Question

Two parallel long wires carry currents $i_1$ and $i_2$ with $i_1>i_2$. When the currents are in the same direction, the magnetic field midway between the wires is $10\mu T$. When the direction of $i_2$ is reversed, it becomes $40\mu T$. Then, the ratio of $i_1/i_2$ is

• A. $3:4$
• B. $5:3$
• C. $7:11$
• D. $11:7$

Answer 1

The correct option is B $5:3$

When the current in the wires is in same direction.
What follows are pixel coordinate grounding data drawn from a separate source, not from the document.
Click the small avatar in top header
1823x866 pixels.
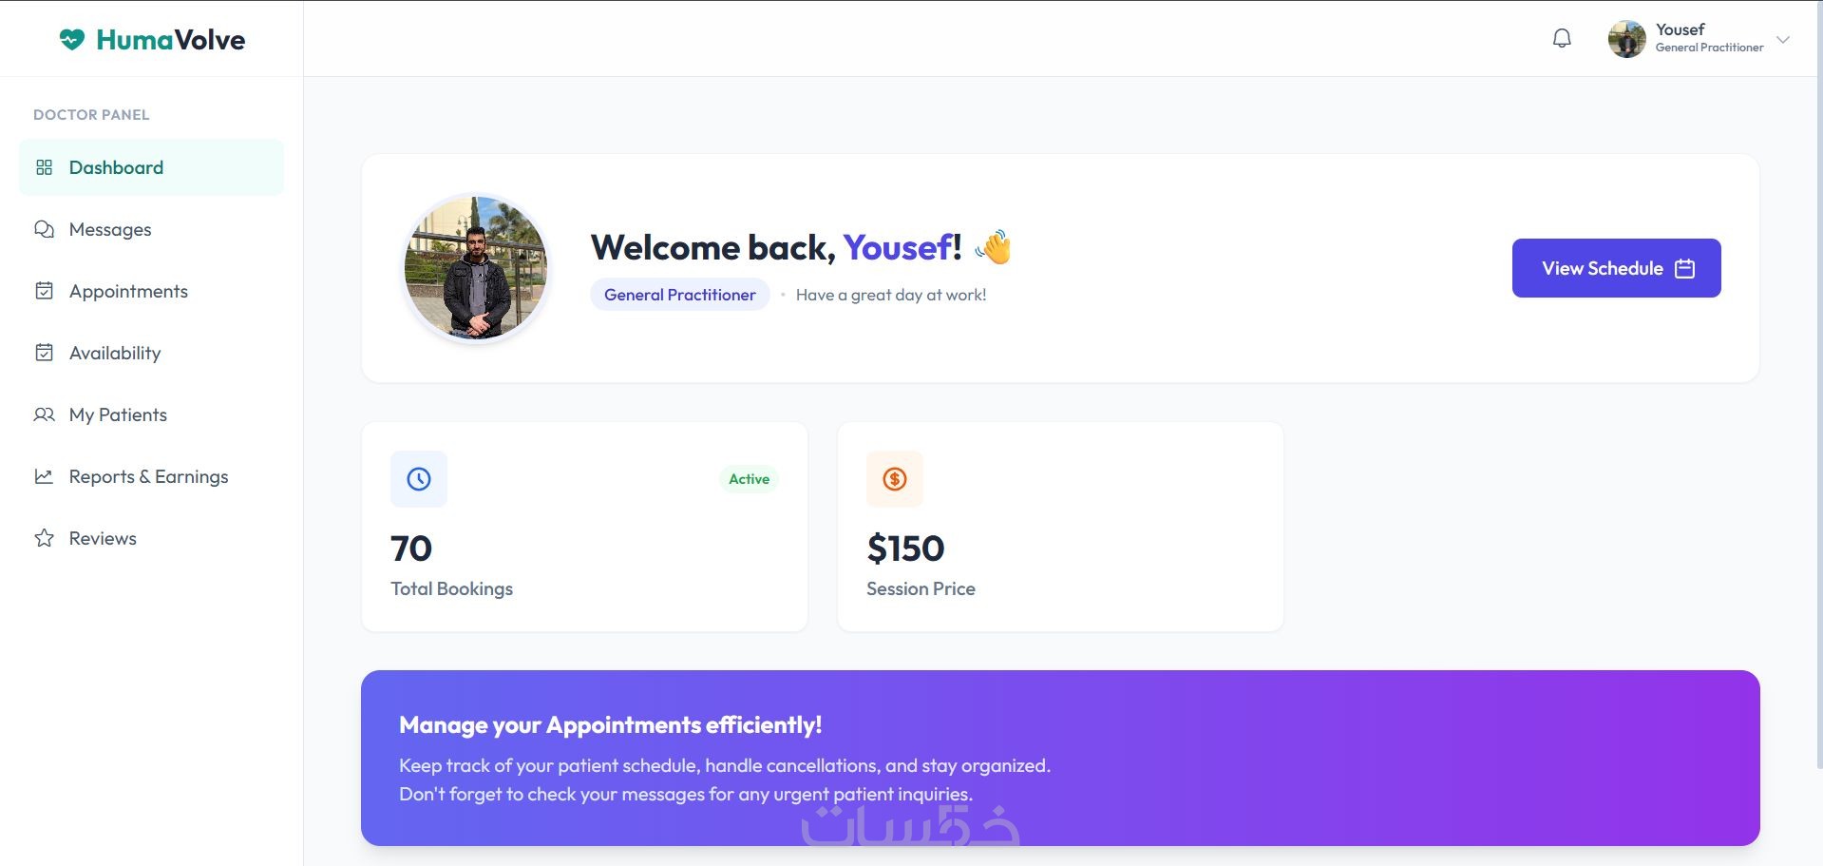click(1626, 39)
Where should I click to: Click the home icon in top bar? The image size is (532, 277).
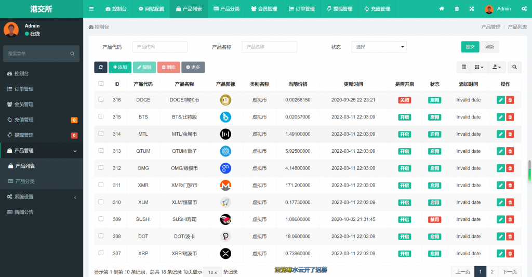coord(442,9)
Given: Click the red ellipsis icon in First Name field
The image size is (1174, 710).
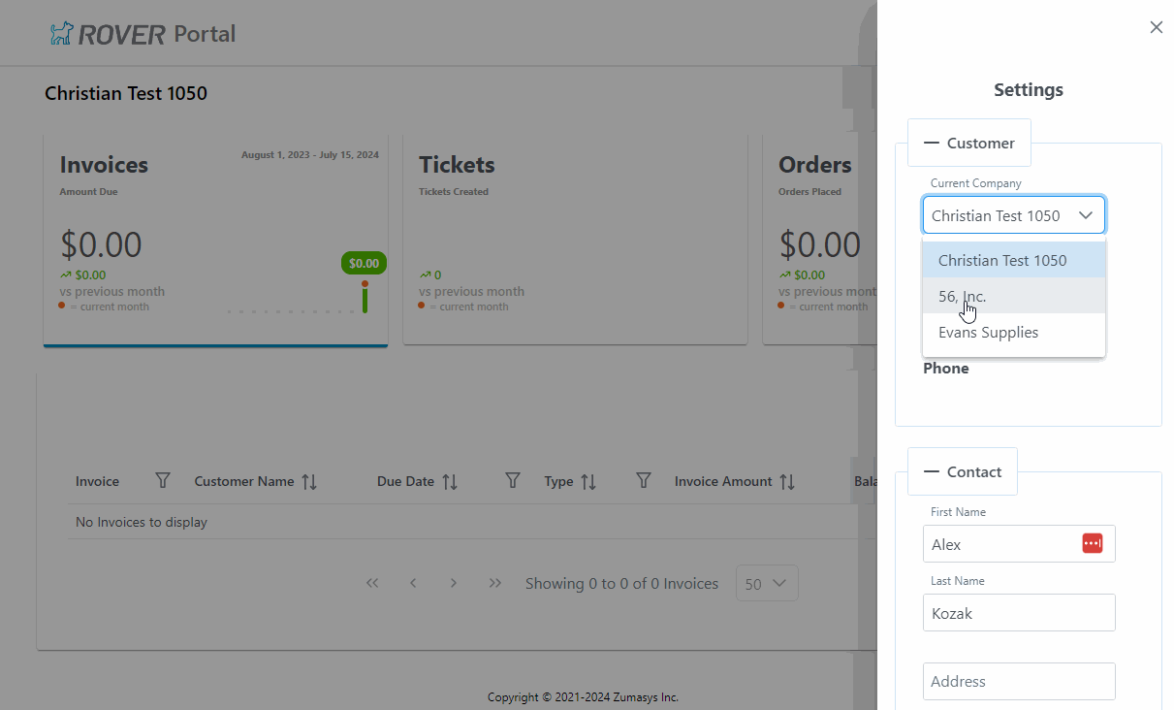Looking at the screenshot, I should (x=1092, y=543).
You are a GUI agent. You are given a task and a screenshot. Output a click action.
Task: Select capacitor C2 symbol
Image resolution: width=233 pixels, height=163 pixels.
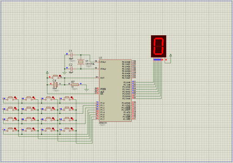71,69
Magnetic field at mid point $O$ due to $I$ and $II$ wires are respectively
$B_I=\frac{{\mu }_0}{4\pi }\frac{2i_1}{x}\otimes ;B_{II}=\frac{{\mu }_0}{4\pi }\frac{2i_2}{x}\oslash$
So, the net magnetic field at $O$
$B_{net}=\frac{{\mu }_0}{4\pi }\times \frac{2}{x}(i_1-i_2)$
$\Rightarrow 10\times {10}^{-6}=\frac{{\mu }_0}{4\pi }\frac{2}{x}(i_1-i_2)...\left(i\right)$
when the direction of $i_2$ is reversed
$B_I=\frac{{\mu }_0}{4\pi }\frac{2i_1}{x}\otimes ;B_{II}=\frac{{\mu }_0}{4\pi }\frac{2i_2}{x}\otimes$
so, net magnetic field at $O$
$B_{net}=\frac{{\mu }_0}{4\pi }\times \frac{2}{x}(i_1+i_2)$
$\Rightarrow 40\times {10}^{-6}=\frac{{\mu }_0}{4\pi }\frac{2}{x}(i_1+i_2)...\left(ii\right)$
Dividing EQ. (ii) by (i) we get
$\frac{i_1+i_2}{i_1-i_2}=\frac{4}{1}\Rightarrow \frac{i_1}{i_2}=\frac{5}{3}$